Final answer:
The penetration distance of a bullet into a plank can be calculated using the proportion of kinetic energies based on the bullet's velocity. If a bullet penetrates a plank 5 cm at 100 m/s and the velocity increases to 300 m/s, the new distance penetrated would be 45 cm, based on kinetic energy being proportional to the square of the velocity.
Step-by-step explanation:
To solve this problem, we can make use of the kinetic energy and work principle in physics. When a bullet penetrates a plank, the work done to stop the bullet is equal to its initial kinetic energy. This work can be expressed as the force exerted by the plank on the bullet times the distance the bullet travels into the plank. Assuming the force exerted by the plank is constant, we can set up a proportion based on the kinetic energy of the bullet and the distance it travels.
When the bullet strikes at 100 m/s and penetrates 5 cm (0.05 m), we can assume it has certain kinetic energy (KE1). If the bullet strikes at 300 m/s, its kinetic energy (KE2) will be significantly higher. Specifically, kinetic energy is proportional to the square of the velocity, thus KE2 will be nine times KE1 because (300 m/s)^2 is nine times larger than (100 m/s)^2.

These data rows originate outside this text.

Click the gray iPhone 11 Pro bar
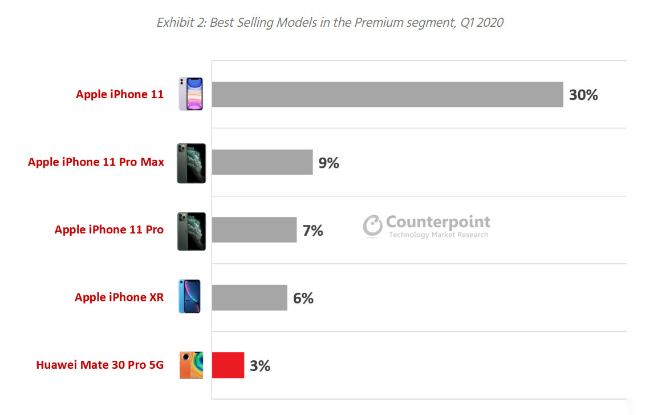654x415 pixels. pyautogui.click(x=254, y=230)
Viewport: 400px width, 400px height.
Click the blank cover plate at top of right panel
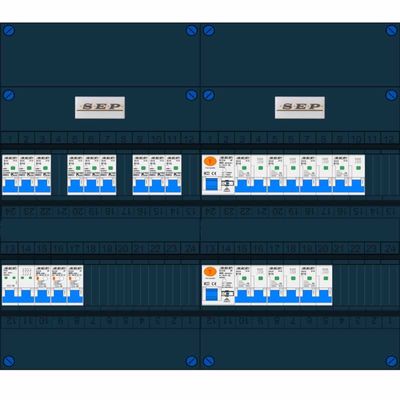(x=300, y=54)
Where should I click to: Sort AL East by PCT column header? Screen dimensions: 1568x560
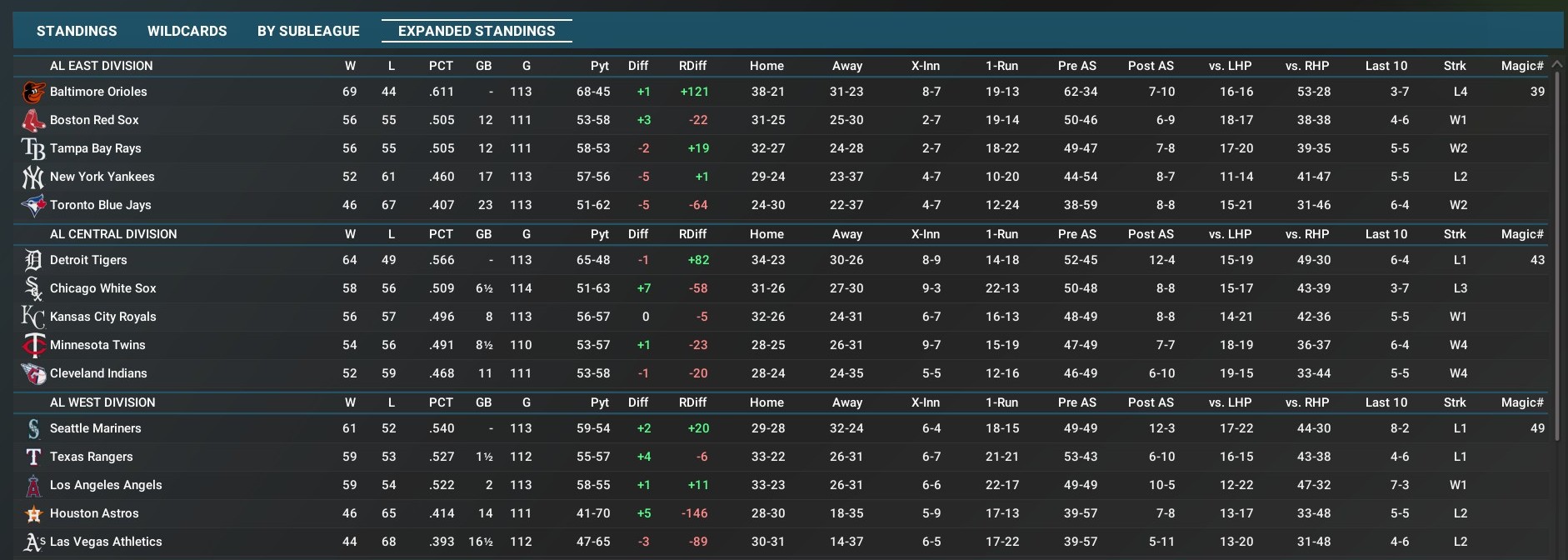441,66
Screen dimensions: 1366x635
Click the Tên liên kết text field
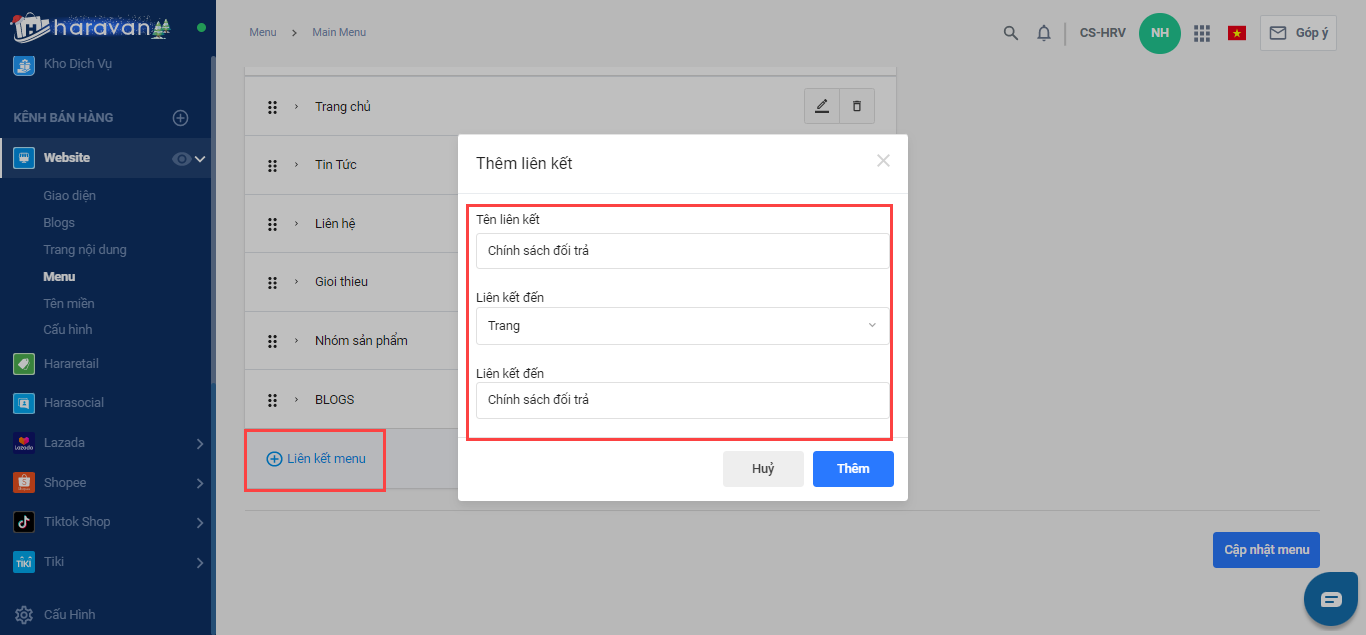tap(682, 251)
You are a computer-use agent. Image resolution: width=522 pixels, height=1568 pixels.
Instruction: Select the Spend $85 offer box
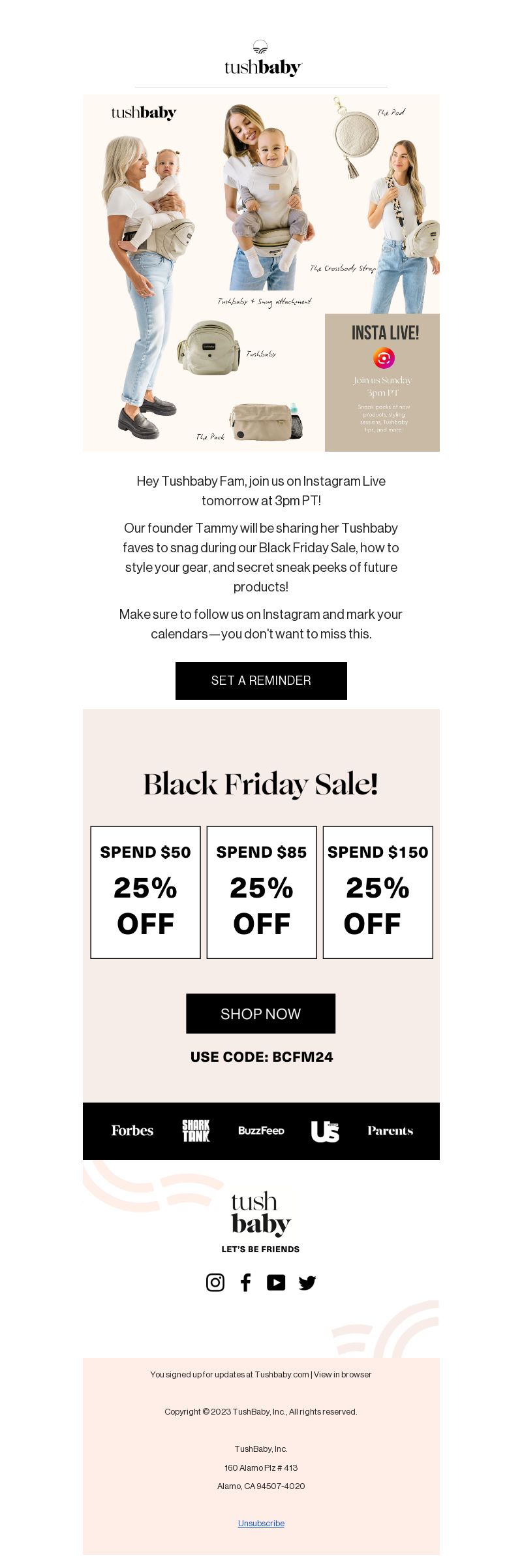pyautogui.click(x=262, y=892)
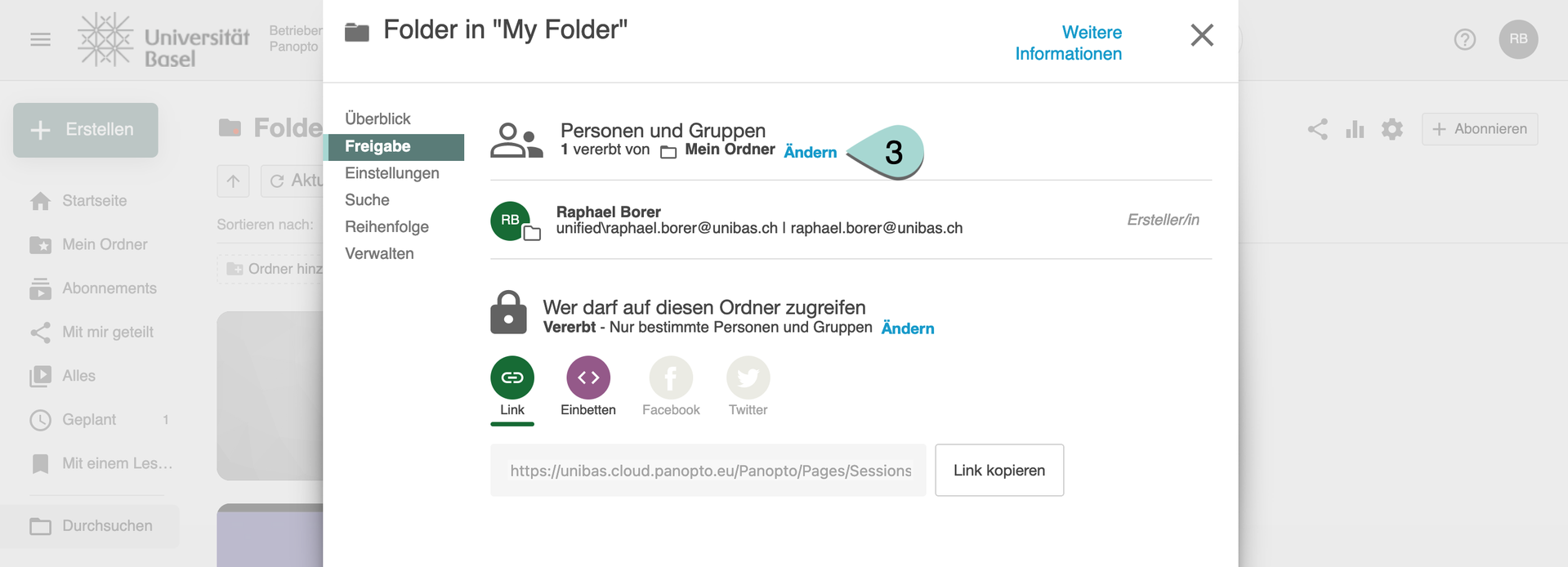Select the Einbetten embed icon

(x=588, y=377)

Now, if we assume the resistance force the plank exerts is constant, the distance penetrated (d2) when the bullet strikes at 300 m/s can be predicted by the ratio of the kinetic energies, since KE is also equal to the work done (Work = Force × Distance), and if Force remains constant, then the Distance is directly proportional to the KE:
KE1 is associated with d1 = 0.05 m.
KE2 is 9 × KE1 because (300 / 100)^2 = 9.
Therefore, d2 should be 9 × d1 = 9 × 0.05 m = 0.45 m or 45 cm.
Hence, if the bullet's initial velocity is increased to 300 m/s, it would penetrate the plank a distance of 45 cm, assuming a constant resistance force by the plank.